You'll find it on the second floor of the Immigration Museum and it has a whopping 65 million records of immigrant arrivals stored in the Ellis Island archives.

In case you're looking for a clue to learn more about your family tree, this might be the place to start your research! However, you can also access the database online through The Statue of Liberty - Ellis Island Foundation website.

7. Delve into the ghostly Ellis Island Hospital

Abandoned Ellis Island Hospital| ©Allison Meier
Abandoned Ellis Island Hospital| ©Allison Meier

In the southern part of the island and in front of the Immigration Museum is located the Ellis Island Hospital, the place to which the immigrants who suffered symptoms of having some disease were sent after undergoing a quick medical checkup in The Great Hall. In fact, it is estimated that at least 10% of all immigrants who arrived at Ellis Island ended up in this hospital.

Today, the building is abandoned and in a half-ruinous state but you can visit it by taking a guided tour known as the Ellis Island Hard Hat Tour. During the tour you wear a hard hat to protect you from the environment and a guide takes you through the different departments and rooms that are open to the public.

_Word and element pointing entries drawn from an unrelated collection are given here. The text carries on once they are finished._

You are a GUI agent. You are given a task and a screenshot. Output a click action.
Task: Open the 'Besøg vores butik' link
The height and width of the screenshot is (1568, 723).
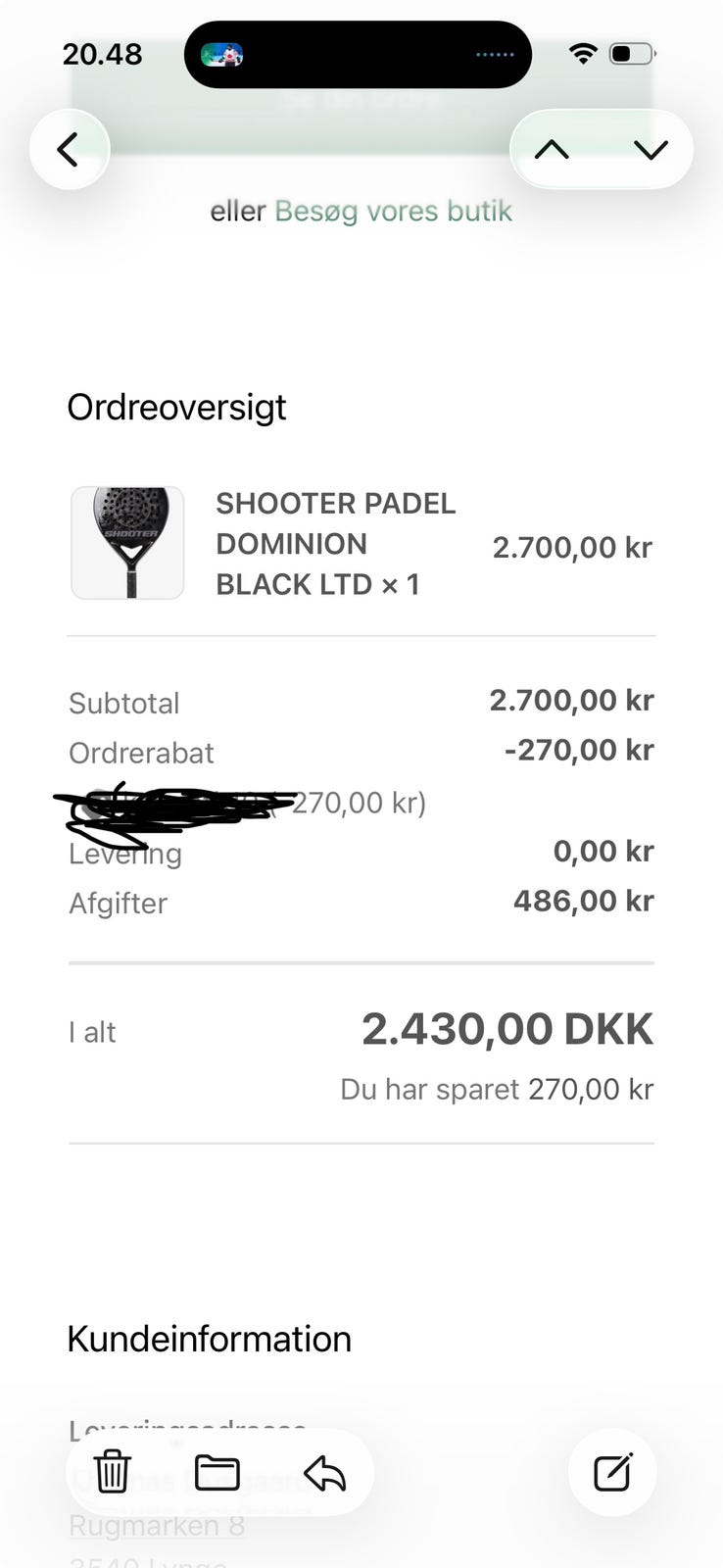click(393, 211)
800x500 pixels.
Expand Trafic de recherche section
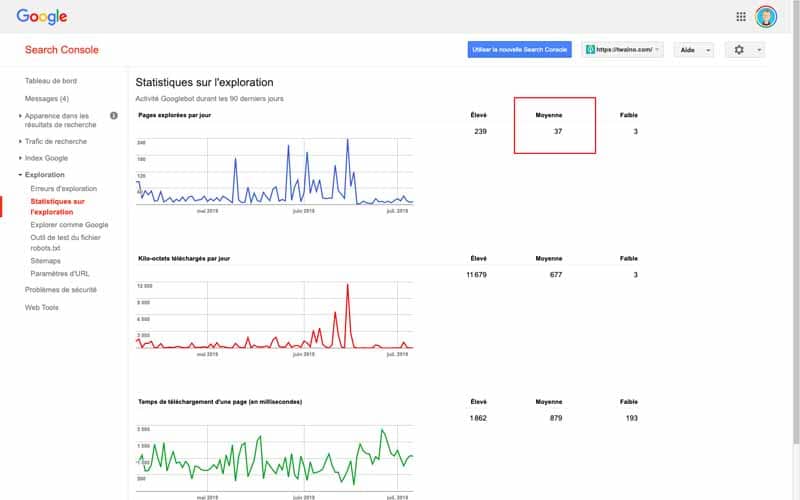point(56,141)
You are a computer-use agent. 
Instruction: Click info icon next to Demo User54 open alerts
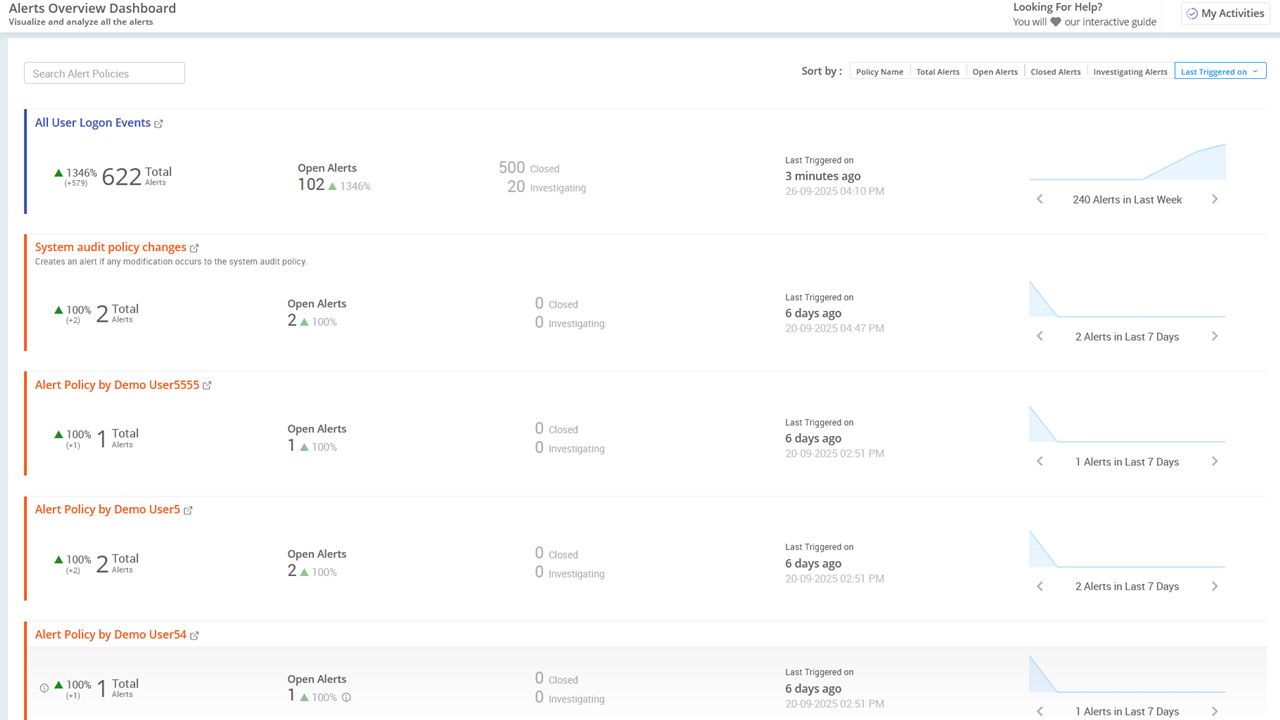point(346,697)
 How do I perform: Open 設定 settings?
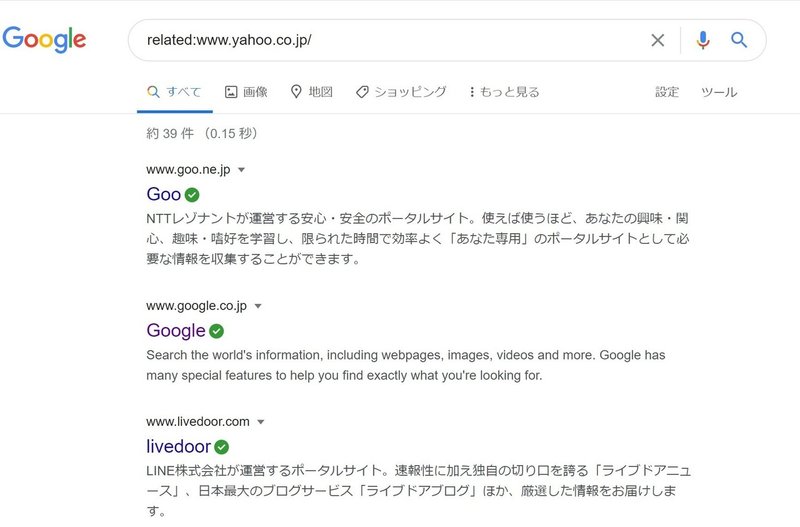(667, 92)
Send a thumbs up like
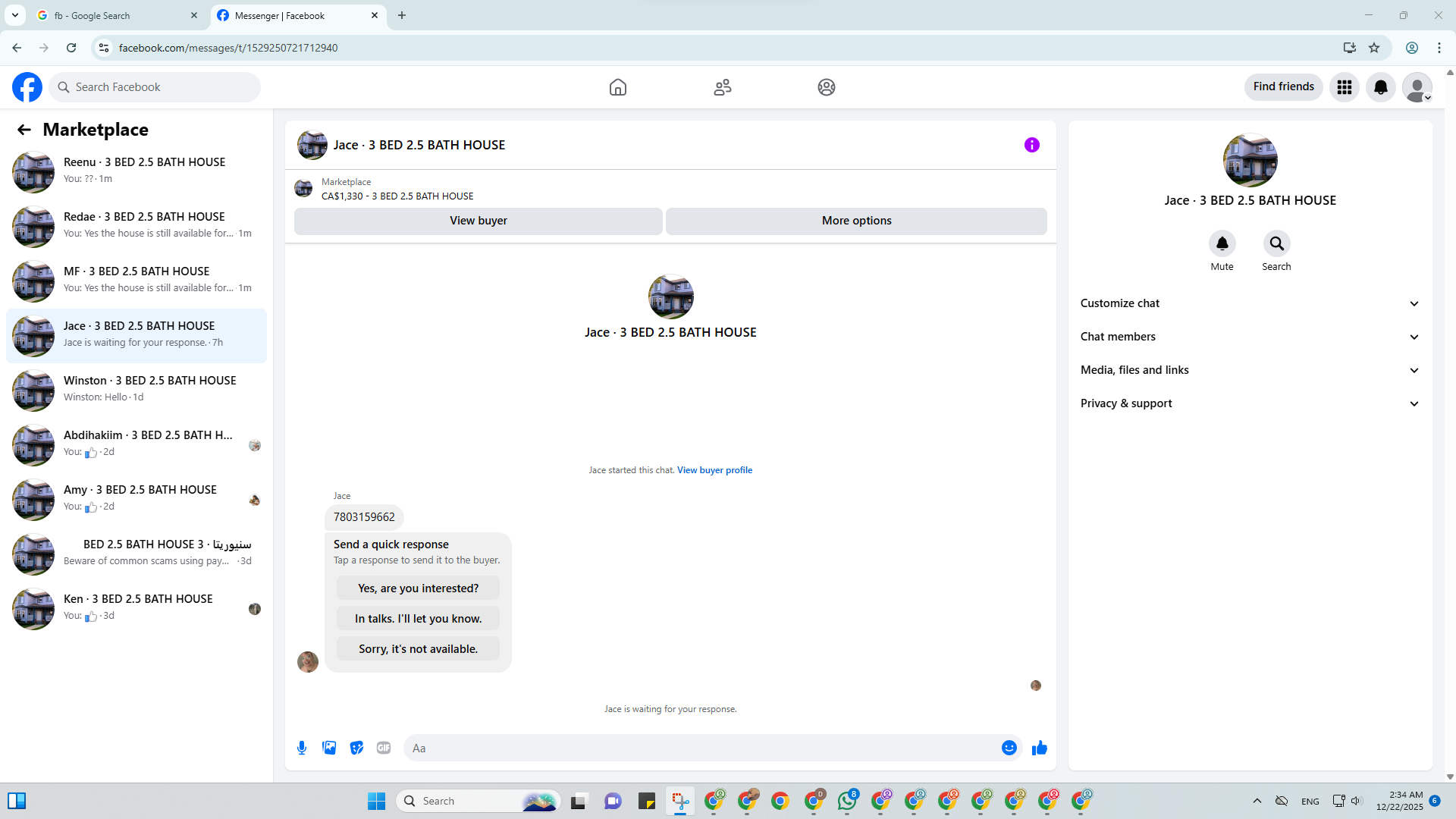This screenshot has width=1456, height=819. 1039,748
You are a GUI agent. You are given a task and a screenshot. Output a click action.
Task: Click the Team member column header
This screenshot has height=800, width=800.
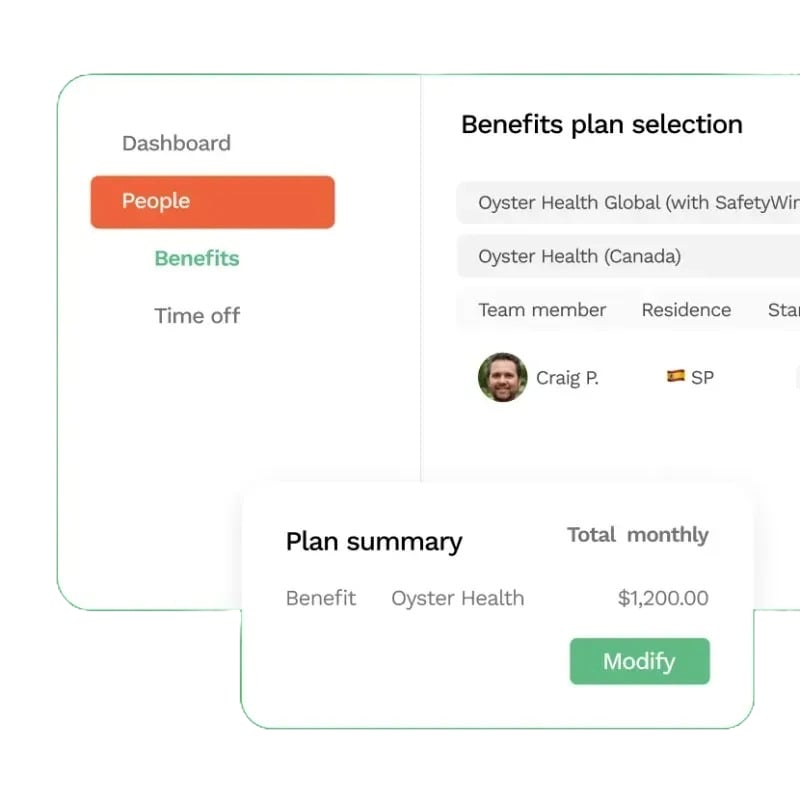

You will be able to see the laundry, the infectious and contagious diseases wing, the kitchens, the morgue and the autopsy room, among other things.

Besides being quite an interesting visit, it has an original and different touch due to the fact that the hospital is abandoned. So if you like the idea, I highly recommend it!

Practical Info from the "Ellis Island Hard Hat Tour".

  • Price: from $68 for adult admission.
  • Duration: approximately 90 minutes.
  • The Ellis Island Hospital tour is conducted with an expert guide.

8. Enjoy the sights of Ellis Island

Lower Manhattan from Ellis Island| ©Reinhard
Lower Manhattan from Ellis Island| ©Reinhard

Take advantage of your visit to Ellis Island to enjoy from another perspective the views of New York that you will have from this enclave located on the Hudson River. You will be able to add to your collection a lot of new photos of your trip and especially of this exciting visit.

Pay attention to your surroundings and get your camera ready because during the tour of Ellis Island you will be able to contemplate:

  • The Statue of Liberty with "Lady Liberty" rising imposingly to the south with her torch illuminating the world.

  • The Lower Manhattan skyline filled with skyscrapers including the One World Observatory.

  • Liberty State Park in New Jersey and Battery Park in Manhattan.

  • Governor's Island National Monument and Park.

  • The Hudson River in all its splendor.